| Data listing |
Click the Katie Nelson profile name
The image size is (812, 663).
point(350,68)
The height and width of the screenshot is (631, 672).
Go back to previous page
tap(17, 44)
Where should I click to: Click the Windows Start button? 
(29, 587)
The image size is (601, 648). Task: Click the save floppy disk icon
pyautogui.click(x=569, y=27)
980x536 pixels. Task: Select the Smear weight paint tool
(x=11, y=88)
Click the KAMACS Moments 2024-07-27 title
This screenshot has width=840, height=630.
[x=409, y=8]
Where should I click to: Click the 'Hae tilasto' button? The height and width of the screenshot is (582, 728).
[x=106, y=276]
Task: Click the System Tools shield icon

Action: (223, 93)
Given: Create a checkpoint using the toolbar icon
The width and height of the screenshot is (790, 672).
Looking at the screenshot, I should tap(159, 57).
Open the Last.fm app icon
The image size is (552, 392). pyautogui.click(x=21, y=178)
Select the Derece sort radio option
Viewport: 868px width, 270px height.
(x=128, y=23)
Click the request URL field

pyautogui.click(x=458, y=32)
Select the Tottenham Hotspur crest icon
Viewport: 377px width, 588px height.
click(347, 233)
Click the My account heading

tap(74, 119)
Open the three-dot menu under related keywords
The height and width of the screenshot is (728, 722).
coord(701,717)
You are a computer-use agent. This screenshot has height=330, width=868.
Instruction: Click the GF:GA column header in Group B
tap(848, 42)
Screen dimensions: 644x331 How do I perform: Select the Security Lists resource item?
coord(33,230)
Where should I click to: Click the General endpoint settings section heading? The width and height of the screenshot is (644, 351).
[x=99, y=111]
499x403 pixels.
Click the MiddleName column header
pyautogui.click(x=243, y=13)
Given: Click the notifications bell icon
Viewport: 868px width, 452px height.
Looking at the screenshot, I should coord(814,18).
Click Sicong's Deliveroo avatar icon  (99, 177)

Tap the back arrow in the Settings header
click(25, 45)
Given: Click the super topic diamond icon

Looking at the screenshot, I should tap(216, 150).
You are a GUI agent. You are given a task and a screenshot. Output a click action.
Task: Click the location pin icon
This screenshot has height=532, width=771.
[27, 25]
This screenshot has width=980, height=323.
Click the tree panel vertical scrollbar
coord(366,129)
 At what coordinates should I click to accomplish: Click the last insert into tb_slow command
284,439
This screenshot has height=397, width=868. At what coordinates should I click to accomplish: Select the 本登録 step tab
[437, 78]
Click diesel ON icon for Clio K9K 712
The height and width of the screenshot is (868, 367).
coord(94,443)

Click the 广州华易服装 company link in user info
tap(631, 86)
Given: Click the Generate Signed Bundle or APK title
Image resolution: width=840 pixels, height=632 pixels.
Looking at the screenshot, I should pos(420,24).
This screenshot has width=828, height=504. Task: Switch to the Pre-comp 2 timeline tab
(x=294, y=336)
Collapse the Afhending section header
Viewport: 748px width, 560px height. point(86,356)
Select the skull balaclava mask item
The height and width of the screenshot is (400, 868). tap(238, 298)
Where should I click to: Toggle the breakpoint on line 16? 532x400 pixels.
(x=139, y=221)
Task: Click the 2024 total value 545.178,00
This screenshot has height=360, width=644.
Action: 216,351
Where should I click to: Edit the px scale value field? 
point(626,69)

| Exercise directions |
From the data above, output only the lines between the line containing "Viewport: 377px width, 588px height." and the line containing "499x403 pixels.", inclusive, exactly as written.

| Solution |
Viewport: 377px width, 588px height.
click(347, 233)
Click the My account heading

tap(74, 119)
Open the three-dot menu under related keywords
The height and width of the screenshot is (728, 722).
coord(701,717)
You are a computer-use agent. This screenshot has height=330, width=868.
Instruction: Click the GF:GA column header in Group B
tap(848, 42)
Screen dimensions: 644x331 How do I perform: Select the Security Lists resource item?
coord(33,230)
Where should I click to: Click the General endpoint settings section heading? The width and height of the screenshot is (644, 351).
[x=99, y=111]
499x403 pixels.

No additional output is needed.